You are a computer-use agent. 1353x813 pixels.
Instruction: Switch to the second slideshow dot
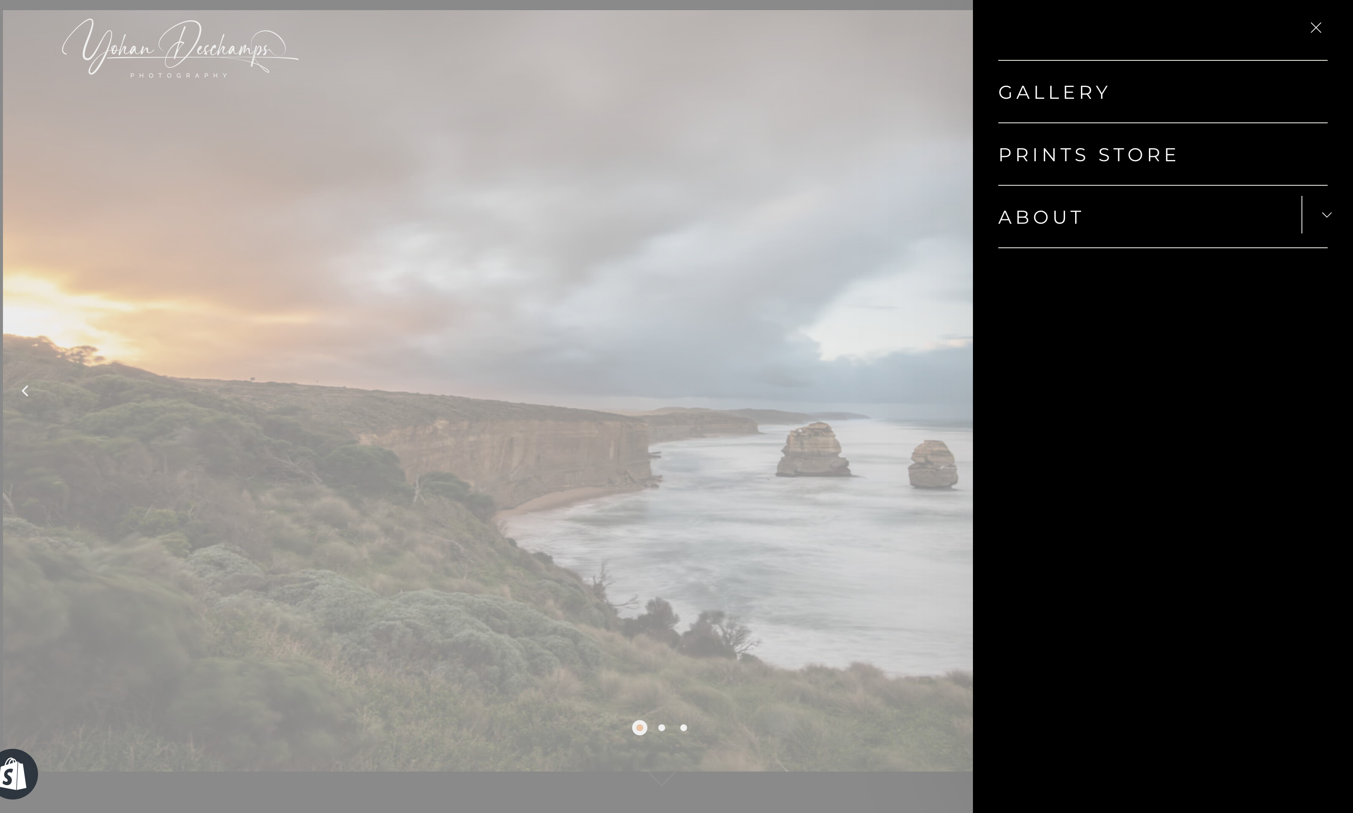[x=661, y=728]
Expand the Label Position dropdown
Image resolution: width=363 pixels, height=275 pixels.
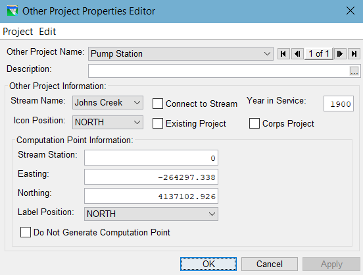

-*-

◆ TASK REQUIREMENTS ◆
Revise the rows above, replacing "dropdown" with "menu" and leaving everything else unchanged. Omit the pictures from your answer.

◆ RESPONSE ◆
You are a computer-use agent. 1353x813 pixels.
Instruction: Switch to the second slideshow dot
[x=661, y=728]
Expand the Label Position menu
Image resolution: width=363 pixels, height=275 pixels.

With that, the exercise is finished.